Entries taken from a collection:

>>>>>

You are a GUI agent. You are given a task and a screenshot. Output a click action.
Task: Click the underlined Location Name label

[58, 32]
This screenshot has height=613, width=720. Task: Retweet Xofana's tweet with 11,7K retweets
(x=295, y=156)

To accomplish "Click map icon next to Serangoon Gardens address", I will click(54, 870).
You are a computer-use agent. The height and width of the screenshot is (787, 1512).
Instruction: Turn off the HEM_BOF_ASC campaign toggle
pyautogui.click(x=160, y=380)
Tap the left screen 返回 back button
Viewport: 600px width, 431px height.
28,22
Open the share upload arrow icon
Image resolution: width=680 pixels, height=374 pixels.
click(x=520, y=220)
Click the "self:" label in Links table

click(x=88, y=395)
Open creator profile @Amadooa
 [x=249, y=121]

<<<<<

Work to complete:
Return the opening line of the data and every line after it through the line containing "Open the share upload arrow icon", please, exactly as written and with nothing added.

Output:
You are a GUI agent. You are given a task and a screenshot. Output a click action.
Task: Click the underlined Location Name label

[58, 32]
This screenshot has height=613, width=720. Task: Retweet Xofana's tweet with 11,7K retweets
(x=295, y=156)

To accomplish "Click map icon next to Serangoon Gardens address", I will click(54, 870).
You are a computer-use agent. The height and width of the screenshot is (787, 1512).
Instruction: Turn off the HEM_BOF_ASC campaign toggle
pyautogui.click(x=160, y=380)
Tap the left screen 返回 back button
Viewport: 600px width, 431px height.
28,22
Open the share upload arrow icon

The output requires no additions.